- Goal of the exercise -
Identify every line in the records that contains the string "Open", matching case exactly, and copy each of those lines.
===== Records for processing
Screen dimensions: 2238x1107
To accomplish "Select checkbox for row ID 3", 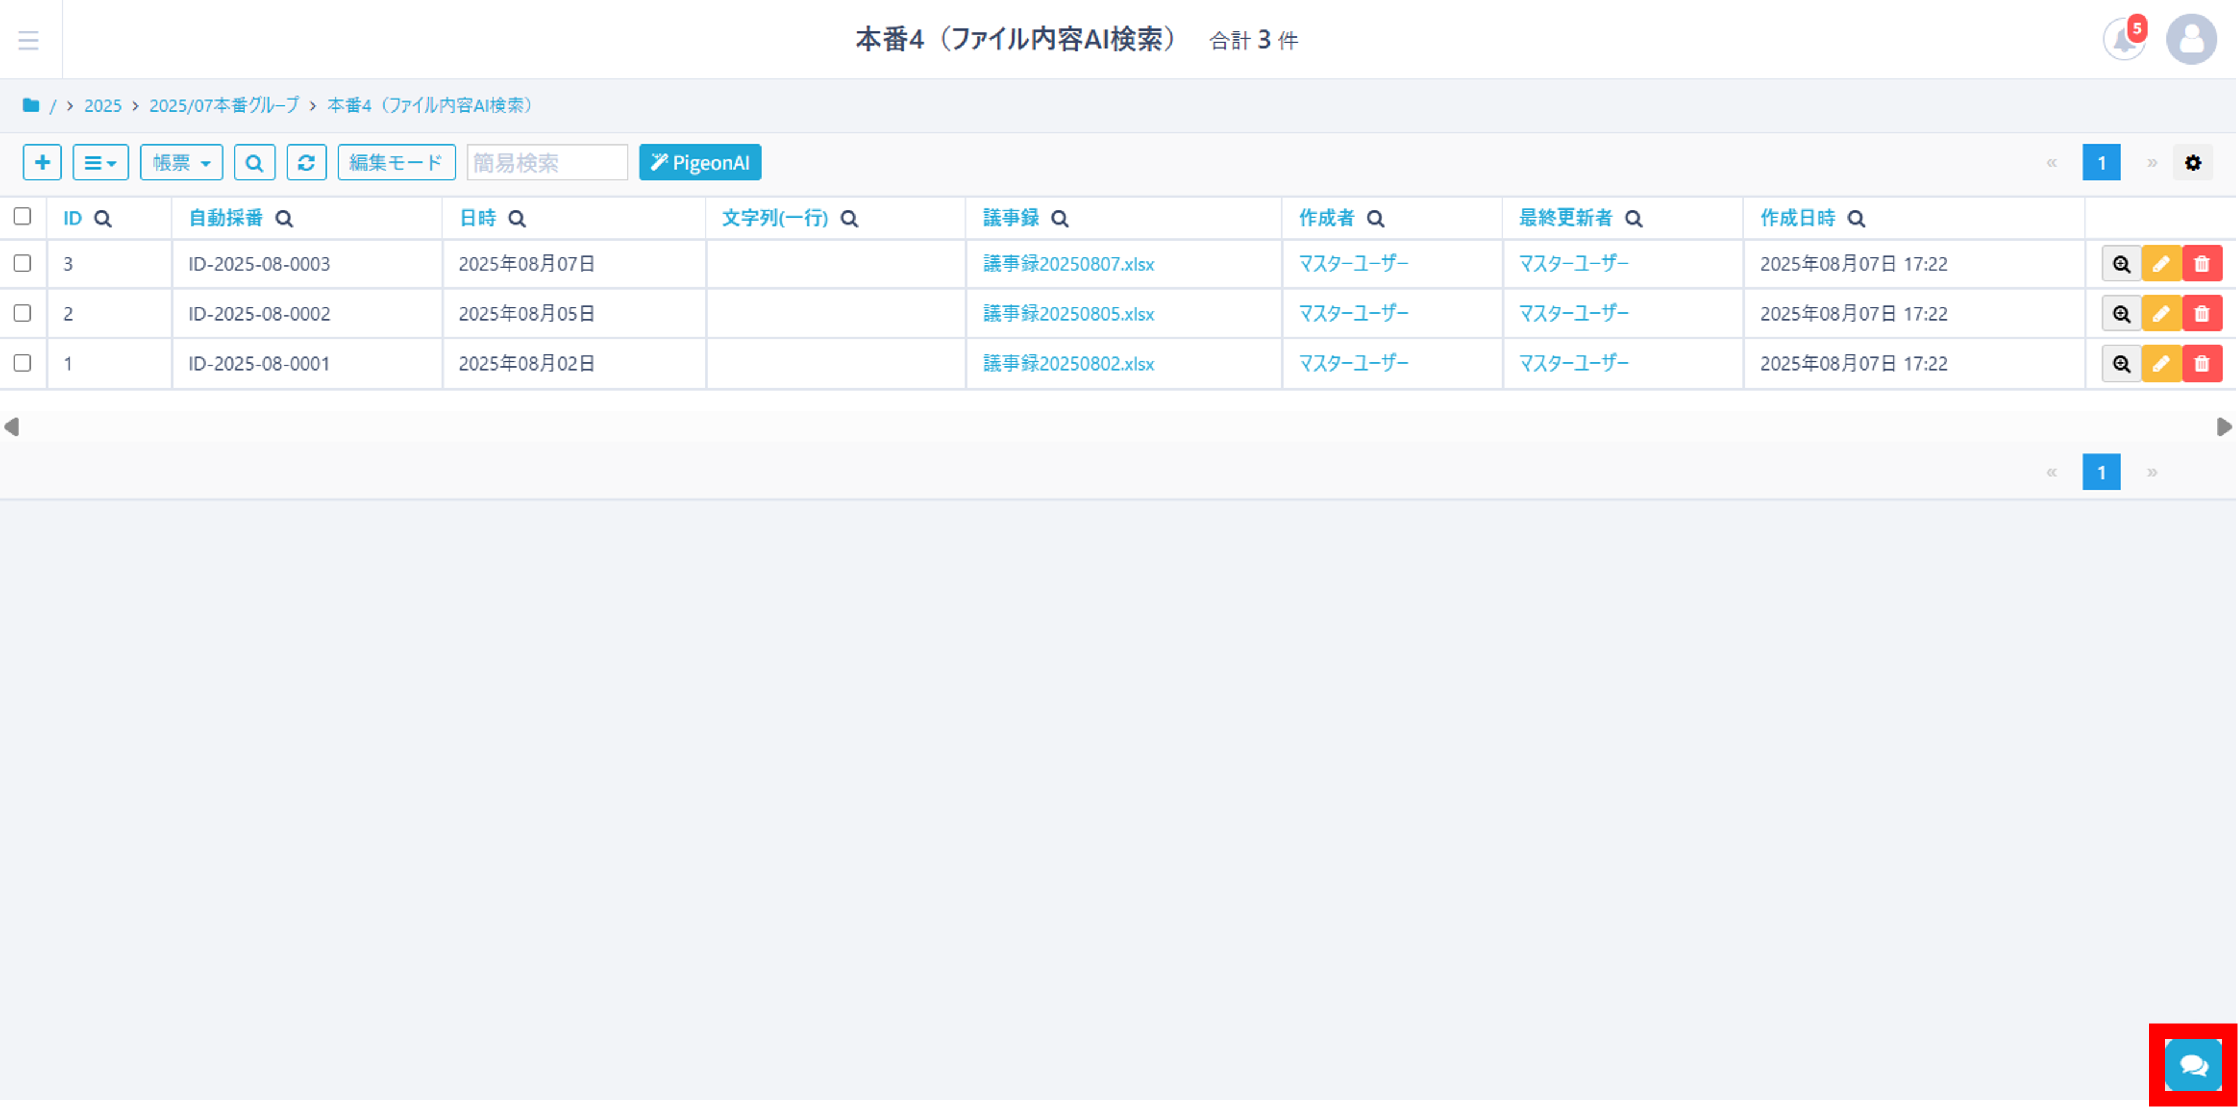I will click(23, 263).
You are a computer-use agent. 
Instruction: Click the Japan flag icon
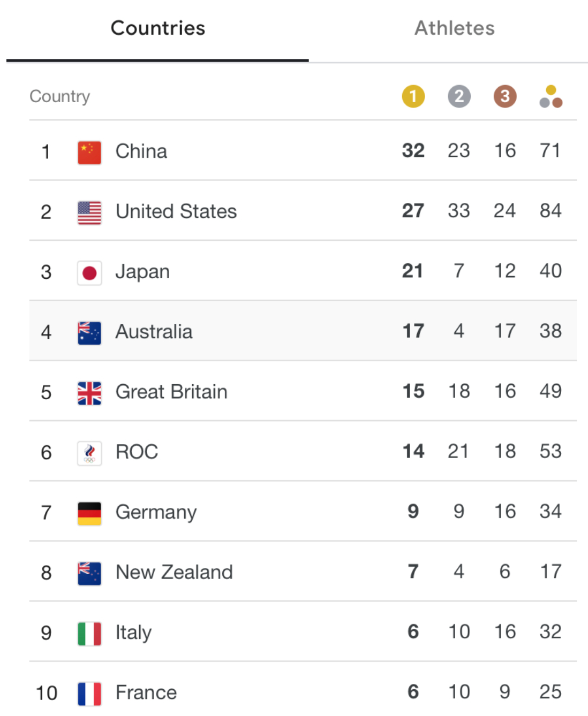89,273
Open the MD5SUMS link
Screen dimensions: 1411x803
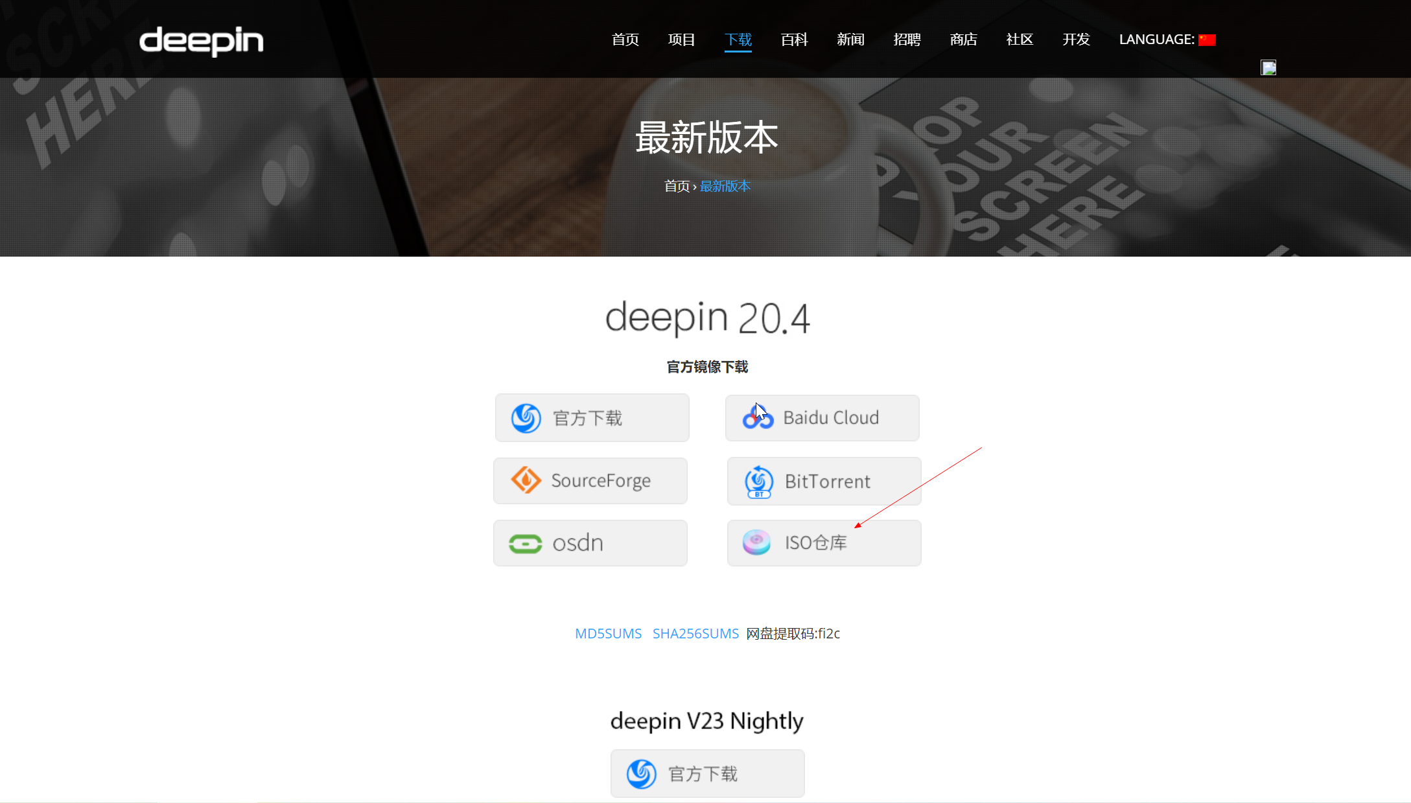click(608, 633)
==========
===== Records for processing
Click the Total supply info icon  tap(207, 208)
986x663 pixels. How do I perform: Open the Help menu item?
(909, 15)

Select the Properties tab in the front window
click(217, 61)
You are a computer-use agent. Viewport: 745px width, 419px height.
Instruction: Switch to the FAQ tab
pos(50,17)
==========
- Solution below -
Open the MD5SUMS link
986x663 pixels. How do I perform: Open the Help menu item?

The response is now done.